Batteries, Coal, O&M, Reciprocating Engines

Setting the Bar at Watts Bar

Issue 11 and Volume 118.

Brian Schimmoller    By Brian Schimmoller, Contributing Editor

Bob Williams, TVA’s Watts Bar Fukushima project manager, was in a tight spot in August 2012 when the U.S. Nuclear Regulatory Commission issued its orders concerning nuclear plant modifications in response to the Fukushima Daiichi accident. Construction of TVA’s new nuclear plant, Watts Bar Unit 2, was well underway when Fukushima happened. The NRC order required operating plants to be in compliance within two operating cycles, but required construction permit plants like Watts Bar 2 to be in compliance before receiving an operating license. So while the existing Watts Bar Unit 1 would need to be in compliance by October 2015, Unit 2 had to get there by early Fall 2014.

“The original plan was to do Unit 2 first because of the schedule requirement,” said Williams. “However, as the mitigating strategies were developed and designs were initiated, we discovered that approximately 70 percent of the connection points were common (shared) between the two units. With a small amount of additional work in the Unit 1 refueling outage, we could bring both units into compliance at once. This solved an operational issue with operators in a common control room having to operate common equipment to two different sets of procedures. It also allowed us to touch procedures, instructions, drawings, training once instead of twice.”

Because of the compressed schedule imposed by the order, Watts Bar had to begin design and procurement activities before any of the regulatory and industry guidance around flexible coping (“FLEX”) was finalized. TVA had to make some conservative assumptions as to what would be required. “Basically, because of the timing and the unknown requirements, our design is more robust than the minimum requirements,” said Williams. “We also have less reliance on the Regional Response Centers than many utilities will have.”

The FLEX equipment at Watts Bar is truly robust.
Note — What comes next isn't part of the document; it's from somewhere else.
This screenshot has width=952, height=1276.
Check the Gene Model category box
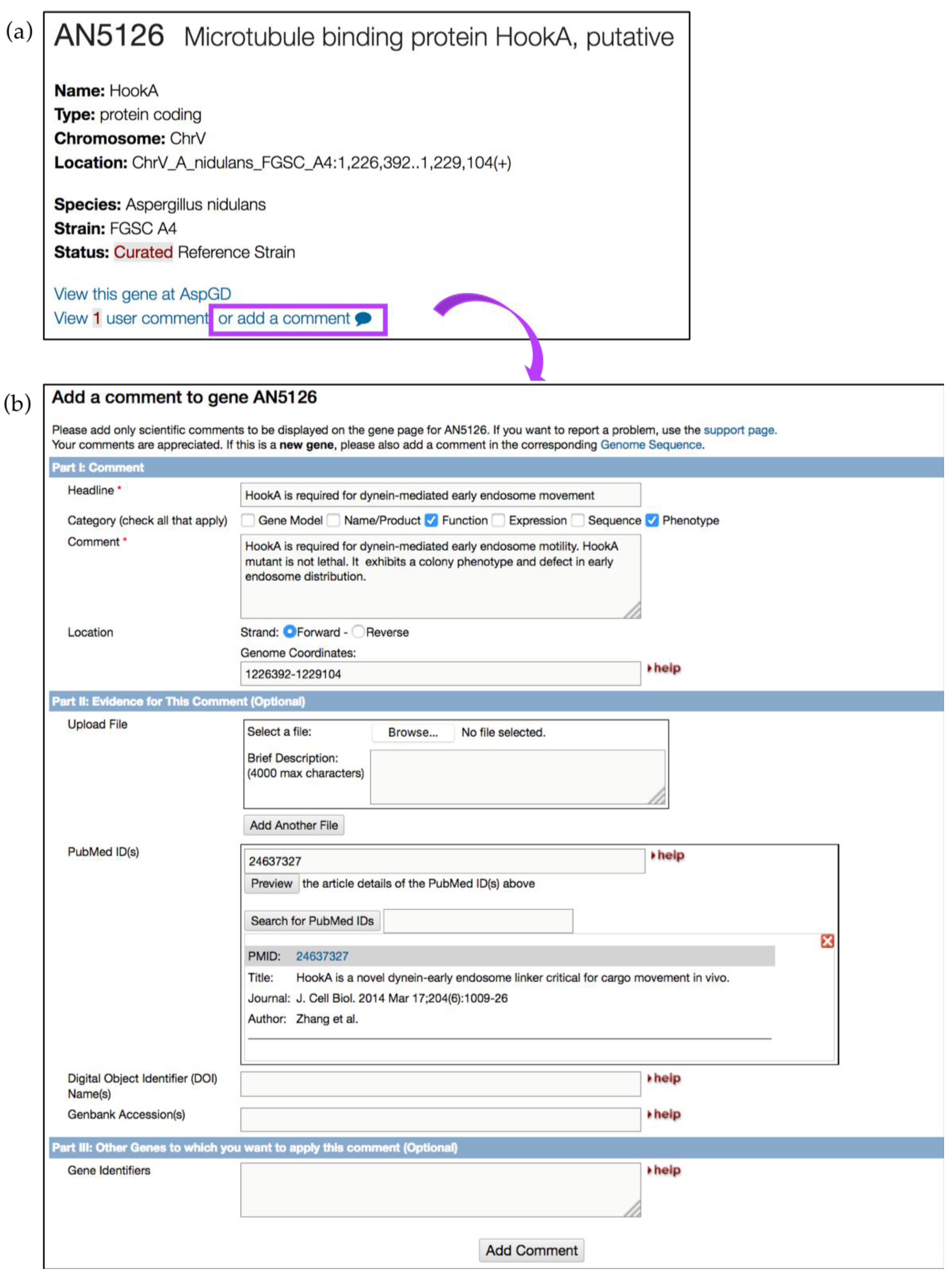[x=248, y=520]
A new Flexible Equipment Storage Building (FESB) has been constructed to house the FLEX equipment, which includes: three Triton diesel pumps, three diesel Dominator pumps, two 3 MW diesel generators, two tow vehicles, a compact track loader for debris removal, two diesel intermediate-pressure pumps, two diesel transfer pumps, hose trailers, portable light stands, small portable diesel generators, and disaster kits. The FESB building has been constructed above the probable maximum flood level and is designed to remain functional at two times the site safe shutdown earthquake. For coping with spring and summer storms, the FESB is designed to withstand a design basis 360 mph tornado (rotational plus translational speed). Williams noted that the monster tornado that swept through Tuscaloosa, Alabama, in 2012 had total speeds in the high 200-mph range.

To ensure rapid emergency response, 225 KVA diesel generator connections are provided to the vital battery chargers, and the 480V shutdown boards; and 3-MW diesel generator connections are provided for the 6900V shutdown boards. “The site was originally designed for a fifth diesel generator, which enabled us to use some existing switchgear for our FLEX strategy,” said Williams. “Prior to the modifications, we only had four paths by which to get power to the plant; now we have nine.”
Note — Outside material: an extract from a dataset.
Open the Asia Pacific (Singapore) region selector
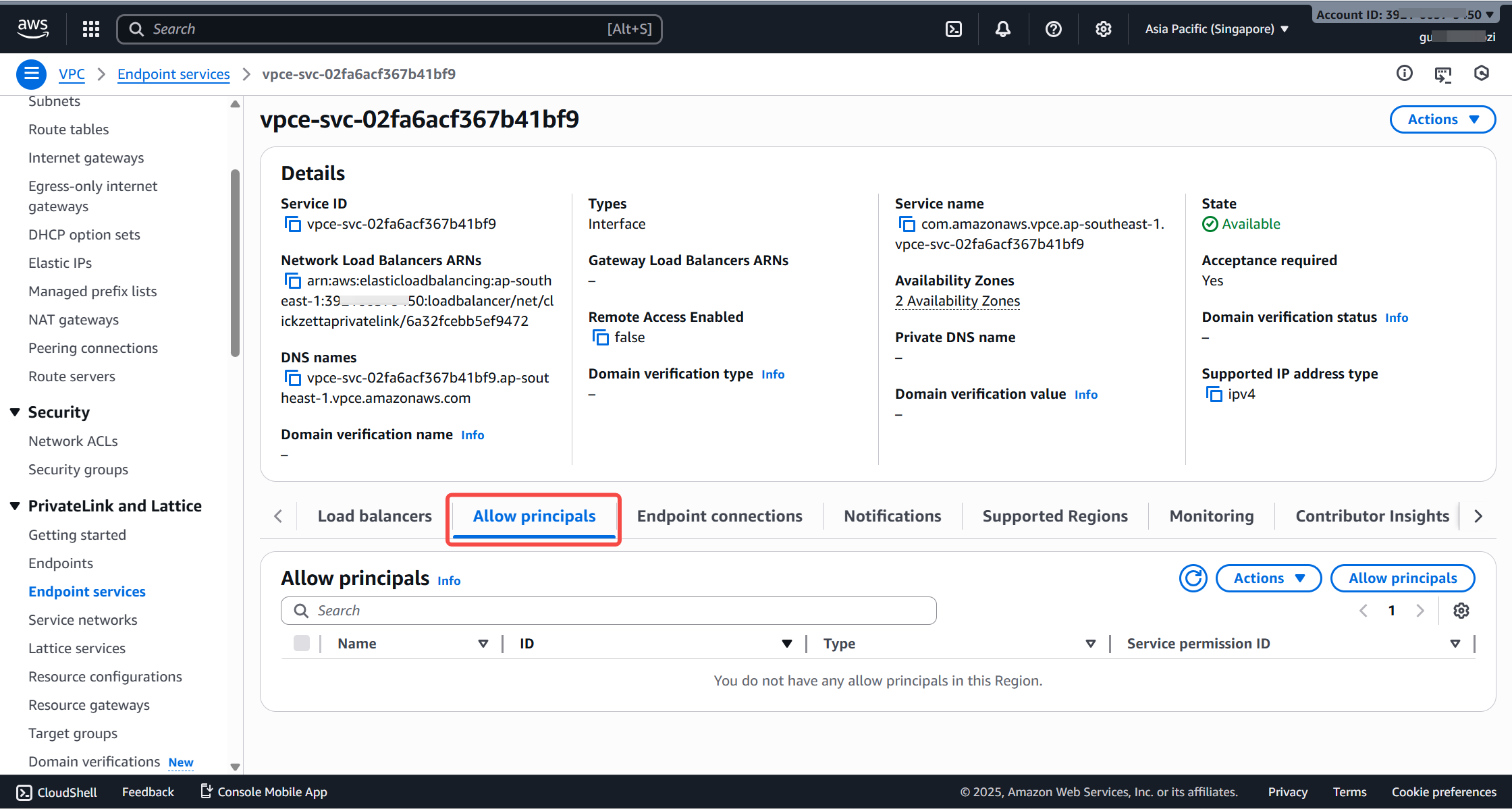This screenshot has width=1512, height=809. tap(1216, 29)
Although water (too much of it) initiated many of the troubles at Fukushima, it was the lack of water (and an inability to get it where it was needed) that ultimately contributed to the subsequent core meltdowns. Water should not be a problem at Watts Bar. The new auxiliary feedwater supply tank has a capacity of 500,000 gallons, and meets the same design basis criteria and seismic basis as the FESB. The tank will provide 15 hours of clean water to both units, or about 30 hours to one unit. Maintenance procedures are in place to periodically test the isolation valve, and as a passive system, the tank can supply water on either loss of power or control air.
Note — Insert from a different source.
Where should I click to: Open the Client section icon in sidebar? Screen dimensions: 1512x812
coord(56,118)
TVA also has installed connections to the refueling water storage tank, the boric acid tank, the demineralized water storage tank, the primary water storage tank, and the tritium water storage tank if additional sources of clean or borated water are needed. And although they’d obviously rather not use it, TVA has access to a nearby water source, Watts Bar Lake.

Because it was designed ahead of the industry guidance related to Fukushima, the FLEX equipment at Watts Bar duplicates some of the equipment provided by the Regional Response Centers. Equipment from the Regional Response Centers can then be used as replacement equipment for a failed piece of equipment or to prevent multiple moves of site equipment as events proceed.

TVA is developing preventive maintenance procedures for all of the FLEX equipment. “We are contracting with the equipment manufacturers to conduct maintenance on some of the larger pumps and diesel generators,” said Williams. “FLEX equipment similar to existing plant equipment such as breakers and valves are being added to existing maintenance procedures.”